* _Page text_:
Financial sector activity drives South African corporate credit growth
South African corporate credit growth accelerated significantly over the past year, primarily driven by strong demand from the financial sector. This analysis from the SARB discusses the diverging trends for financial and non-financial corporates.
Financial firms lead credit surge
Corporate credit growth in South Africa accelerated from 5.1 percent in February 2025 to 13.2 percent in February 2026, easing slightly to 12.5 percent in April.
This surge was primarily driven by general loans, which constitute about 56 percent of all corporate credit.
General loans to financial corporates (FCs) picked up sharply from mid-2025, reaching 24.4 percent in April 2026, up from 1.2 percent in the first half of 2025.
Non-financial corporates (NFCs) also saw steady acceleration, with general loans growing from 9.1 percent in early 2025 to 15.8 percent in April 2026.
The acceleration in 12-month growth was mainly driven by lending to FCs, which recorded an average growth rate of 16.1 percent in the second half of 2025.
Real economy vs. market activity
The diverging growth trends reflect different underlying drivers.
Lending to non-financial corporates (NFCs) provides a better indication of the productive economy, growing steadily post-COVID-19 (January 2022 to April 2026).
This supported working-capital requirements and investment in infrastructure, especially energy and logistics.
By contrast, the strong increase in lending to financial corporates (FCs) from mid-2025 mainly reflected banking groups' use of balance sheets for trading and market activities.
These intra-group funding flows supported trading inventories, margin requirements, and settlement activity, making FC lending inherently more volatile and tied to financial market conditions.
A nuanced credit picture
The strong corporate credit growth masks distinct underlying drivers, with financial sector activity playing a significant role.
While non-financial corporate lending reflects real economic activity, the surge in financial corporate credit primarily indicates market dynamics and intra-group funding.
This distinction is crucial for monetary policy, as not all credit expansion directly fuels the productive economy.

* _Data below_:
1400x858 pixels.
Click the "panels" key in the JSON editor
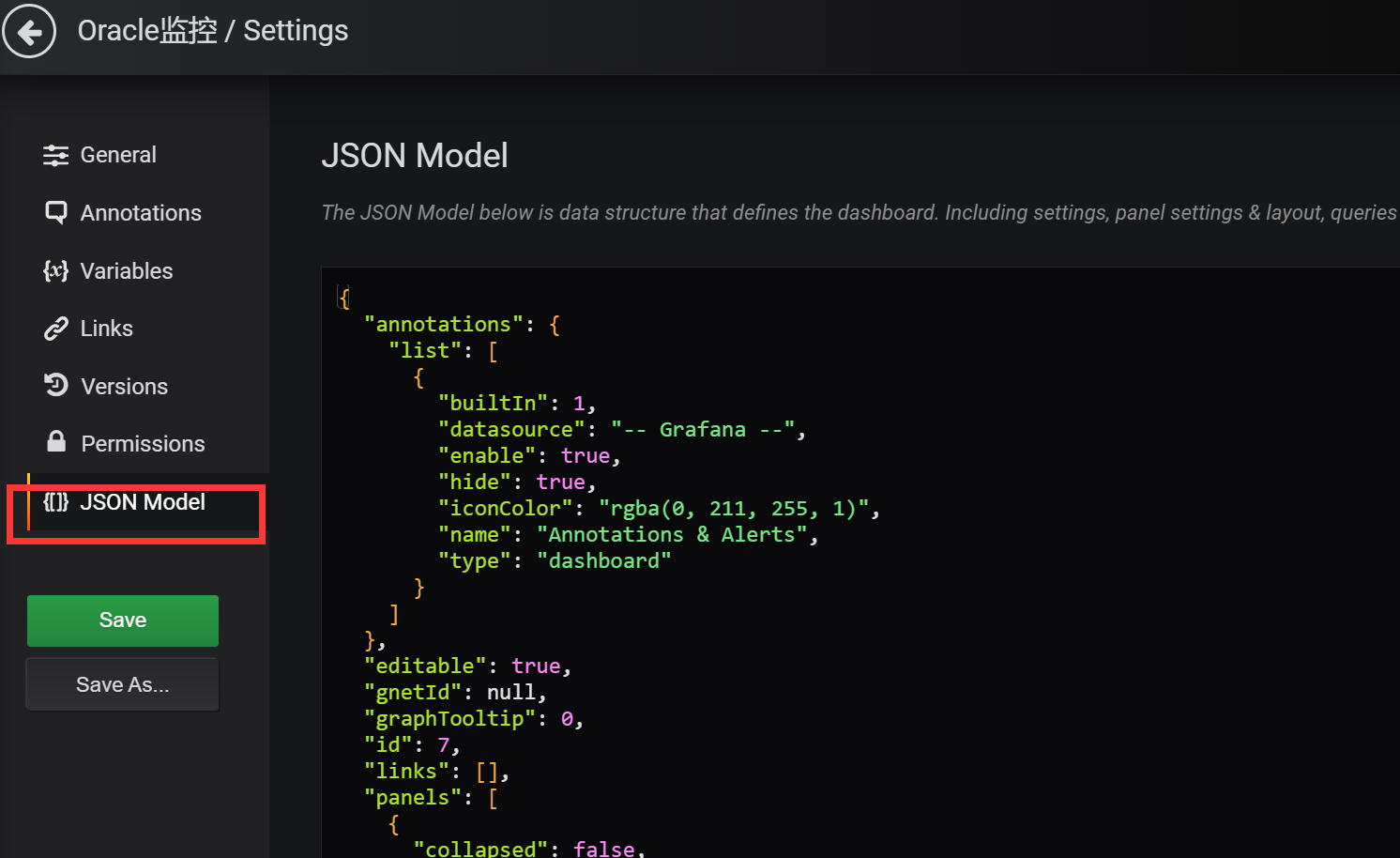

* _Task instructions_:
1. Write out, word for word, the stretch of the article on South African corporate credit from "Financial sector activity drives" through "all corporate credit.".
2. Using the article on South African corporate credit, answer yes or no for each statement and quote the words that decide it: (a) General loans make up about 56 percent of all corporate credit. (b) Corporate credit growth was higher in April 2026 than in February 2026. (c) The rise in lending to financial corporates from mid-2025 mainly reflected investment in energy and logistics infrastructure.

* _Numbered responses_:
1.
Financial sector activity drives South African corporate credit growth
South African corporate credit growth accelerated significantly over the past year, primarily driven by strong demand from the financial sector. This analysis from the SARB discusses the diverging trends for financial and non-financial corporates.
Financial firms lead credit surge
Corporate credit growth in South Africa accelerated from 5.1 percent in February 2025 to 13.2 percent in February 2026, easing slightly to 12.5 percent in April.
This surge was primarily driven by general loans, which constitute about 56 percent of all corporate credit.

2.
(a) Yes: "general loans, which constitute about 56 percent of all corporate credit."
(b) No: "13.2 percent in February 2026, easing slightly to 12.5 percent in April."
(c) No: "the strong increase in lending to financial corporates (FCs) from mid-2025 mainly reflected banking groups' use of balance sheets for trading and market activities."